In the 169 days that animals inhabited their outdoor breeding mesocosm enclosures, 23 distinct egg masses were laid by the 15 females placed in the enclosures. Of those 23 laid masses, 15 masses were viable (65%; at least one tadpole successfully hatched from the mass). The first egg mass was laid on day 23, and the last viable egg mass was laid on day 163 (Fig. 2). No egg masses contained 100% viable eggs, but 20% of the viable egg masses (three masses) hatched over 75% of eggs laid. 13.33% of the viable egg masses (two masses) had less than 25% of eggs hatch. The majority of viable egg masses laid had between 25% and 75% hatching success and were laid in the middle of the experimental time frame (day 65–90; Fig. 2).

Figure 2: The viable and non-viable egg masses laid over the experimental timeframe.

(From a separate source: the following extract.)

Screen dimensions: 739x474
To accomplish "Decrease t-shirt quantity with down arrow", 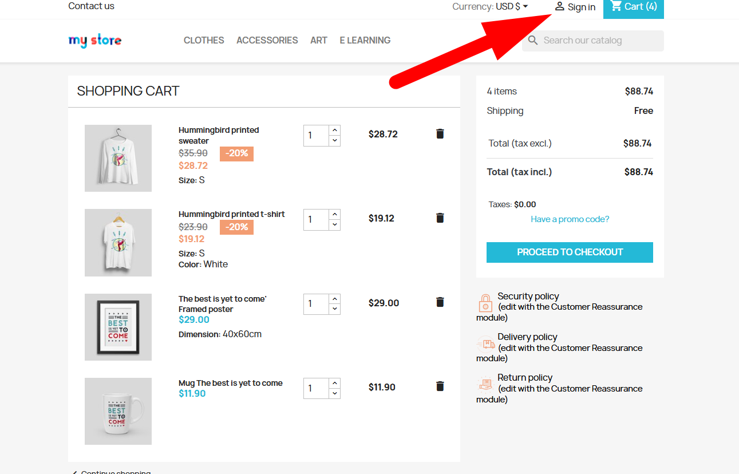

A density plot depicting the viable and non-viable egg masses laid over the experimental timeframe. A total of 23 distinct egg masses were laid, 15 of which were viable—where at least one tadpole hatched from the clutch. These 23 egg masses were laid between day 23 and day 163 of the experiment. 12 animals entered the breeding mesocosm on day 0 (six males and six females), and the remaining 12 animals entered the breeding mesocosm on day 40 (three males and nine females). All animals were collected, and the experiment ended on day 169. Note there was no significant difference in when viable and non-viable egg masses were laid (GLM: χ² = 0.348, p = 0.556). The male: female ratios within the mesocosms shifted on day 100 from 5F:3M for all three mesocosms to 9F:0M, 3F:5M, and 3F:4M.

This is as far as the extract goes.